O Tribunal de Justiça de Mato Grosso do Sul (TJMS) determinou a liberdade provisória de V. E. A., investigado e preso por suposto estupro de vulnerável.
A prisão preventiva havia sido decretada pelo juiz da Comarca de Bandeirantes com base na gravidade do crime, no risco à ordem pública, na possibilidade de obstrução da investigação e na alegação de que medidas cautelares alternativas não seriam suficientes.
V. E. A. entrou com Habeas Corpus contestando a prisão. Ao analisar o caso, o TJMS constatou a ausência de indícios concretos do crime, já que a vítima não confirmou o abuso e parte da história relatada teria sido inventada.
O tribunal também destacou a fragilidade das provas e aplicou os critérios da Lei nº 15.272/2025, que exigem fundamentos mais rigorosos para a decretação da prisão preventiva.
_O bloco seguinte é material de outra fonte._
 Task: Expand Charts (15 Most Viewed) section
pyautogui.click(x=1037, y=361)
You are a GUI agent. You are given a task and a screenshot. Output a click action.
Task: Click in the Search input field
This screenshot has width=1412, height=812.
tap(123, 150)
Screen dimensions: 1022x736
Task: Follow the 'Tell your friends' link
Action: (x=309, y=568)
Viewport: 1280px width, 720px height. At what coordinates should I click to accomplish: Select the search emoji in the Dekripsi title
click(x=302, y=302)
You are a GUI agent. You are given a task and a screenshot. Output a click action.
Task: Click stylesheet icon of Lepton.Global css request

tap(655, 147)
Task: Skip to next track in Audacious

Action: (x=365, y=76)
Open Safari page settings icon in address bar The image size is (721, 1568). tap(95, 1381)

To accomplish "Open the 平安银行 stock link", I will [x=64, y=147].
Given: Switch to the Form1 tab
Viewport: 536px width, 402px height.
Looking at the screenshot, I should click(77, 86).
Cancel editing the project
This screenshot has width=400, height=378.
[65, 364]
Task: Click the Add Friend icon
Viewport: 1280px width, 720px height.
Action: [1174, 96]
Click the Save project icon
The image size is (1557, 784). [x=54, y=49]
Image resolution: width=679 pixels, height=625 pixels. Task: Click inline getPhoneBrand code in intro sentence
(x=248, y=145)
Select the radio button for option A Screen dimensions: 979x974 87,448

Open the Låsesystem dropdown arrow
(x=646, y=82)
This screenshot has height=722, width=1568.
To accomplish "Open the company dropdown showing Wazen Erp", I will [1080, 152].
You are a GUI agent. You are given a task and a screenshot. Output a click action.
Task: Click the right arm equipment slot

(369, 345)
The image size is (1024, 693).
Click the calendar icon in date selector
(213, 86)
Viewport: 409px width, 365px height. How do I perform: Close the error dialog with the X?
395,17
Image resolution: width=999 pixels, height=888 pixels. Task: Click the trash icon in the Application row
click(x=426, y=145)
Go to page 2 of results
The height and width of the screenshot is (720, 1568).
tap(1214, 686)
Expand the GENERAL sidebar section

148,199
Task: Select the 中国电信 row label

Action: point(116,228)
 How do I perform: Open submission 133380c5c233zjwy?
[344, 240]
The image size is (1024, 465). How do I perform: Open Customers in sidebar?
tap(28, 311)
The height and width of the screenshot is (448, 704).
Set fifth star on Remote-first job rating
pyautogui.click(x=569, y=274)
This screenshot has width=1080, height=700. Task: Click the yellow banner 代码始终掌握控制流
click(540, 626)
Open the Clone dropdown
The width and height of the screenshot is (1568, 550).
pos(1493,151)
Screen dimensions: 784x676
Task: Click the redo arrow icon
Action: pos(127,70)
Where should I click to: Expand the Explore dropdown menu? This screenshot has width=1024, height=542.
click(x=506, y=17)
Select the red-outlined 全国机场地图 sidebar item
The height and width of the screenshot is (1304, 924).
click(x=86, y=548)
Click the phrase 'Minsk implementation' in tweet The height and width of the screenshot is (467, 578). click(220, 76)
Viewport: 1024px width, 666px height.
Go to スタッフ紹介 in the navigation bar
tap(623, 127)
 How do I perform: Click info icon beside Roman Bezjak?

Diante disso, o TJMS revogou a prisão preventiva e concedeu liberdade provisória ao investigado, mantendo, porém, as medidas protetivas urgentes em favor da criança, garantindo sua proteção enquanto o processo corre.
O tribunal reforçou que a prisão preventiva só pode ser aplicada quando houver indícios concretos do crime, e que, neste caso, não se justificava manter o investigado preso.